Russell doesn't seem to be wrong. Semi-autonomous Teslas have been involved in numerous fatal and serious crashes, and various Federal agencies are investigating the company over its Autopilot and Full Self-Driving systems.
Elon Musk has claimed that Teslas only need cameras because human drivers only use their eyes to detect objects. Sure, a computer that controls a car will usually have better reaction times than a human driver, but there's no doubt that more information is better. In the abovementioned Volvo EX90, the LiDAR sensor can detect objects up to 820 feet away, and it can also spot obscure objects like a tire on a dark road.
In an earlier interview with TG, Russell explained how LiDAR may someday bridge the gap to true self-driving tech.
"For the first time, you can have a system that understands exactly where all the objects are, so it doesn't take software trying to guess where everything is in the world around you. You can know at a centimeter-level [of] precision where all these objects are," said the Luminar founder, adding, "Don't get me wrong, adding more cameras and radars and everything is great, but the reality is that it'll always leave you guessing. Versus with the LiDAR, that's how you know."

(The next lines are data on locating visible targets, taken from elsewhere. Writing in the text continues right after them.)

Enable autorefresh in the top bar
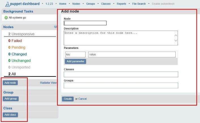The width and height of the screenshot is (200, 123). (x=163, y=4)
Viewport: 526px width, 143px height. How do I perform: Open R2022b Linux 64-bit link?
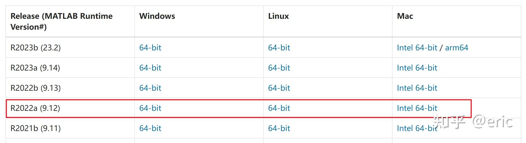click(x=279, y=88)
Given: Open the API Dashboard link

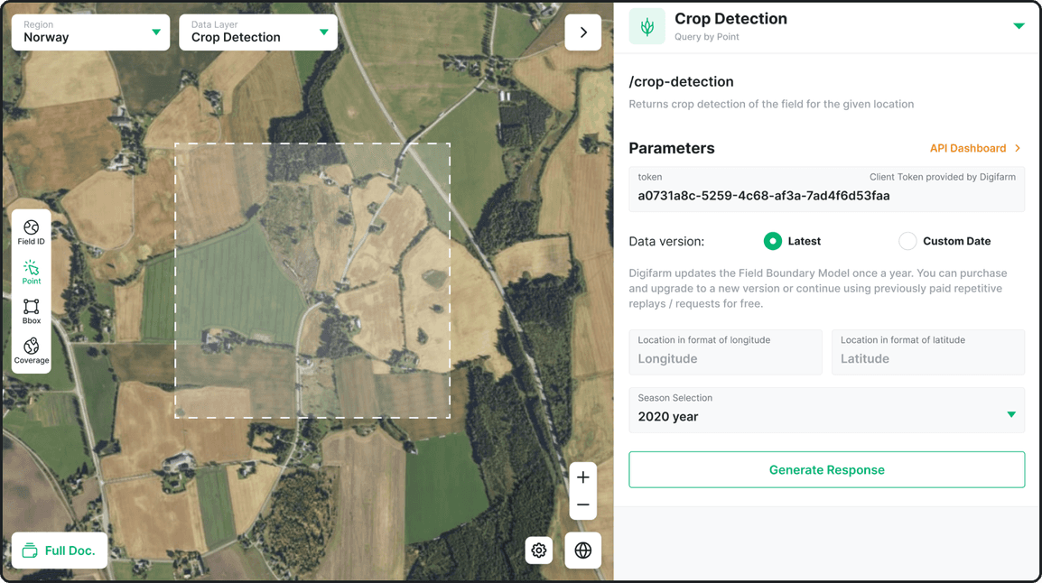Looking at the screenshot, I should click(x=969, y=148).

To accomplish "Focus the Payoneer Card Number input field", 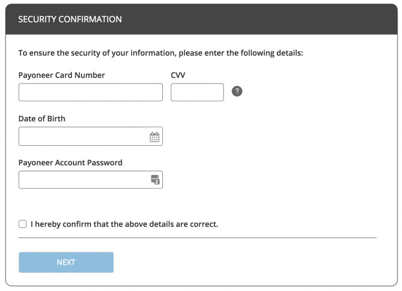I will pyautogui.click(x=90, y=92).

With the decision to move to less advanced technology with Tesla Vision, one can't help but wonder if Tesla will ever achieve true self-driving. The Volvo EX90 can detect obstacles over 800 feet away, a new LiDAR system can detect, identify, and avoid obstacles that are more than 3,280 feet away, and Mercedes-Benz became the first automaker worldwide to receive internationally valid system approval for Level 3 driving, with Level 4 hardware already installed. Unsurprisingly, the Mercedes Drive Pilot system employs camera, radar, and LiDAR systems.
Instead of buying social media platforms and causing turmoil thereupon, perhaps Musk should have spent $50 billion on advancing true self-driving technology.
"It's not even just about autonomy in the traditional sense; it's about safety," added Russell. "It all comes back to that. And that's where real consumer value is - it's not just about the sexy new feature you brand arbitrarily, it's about saving lives."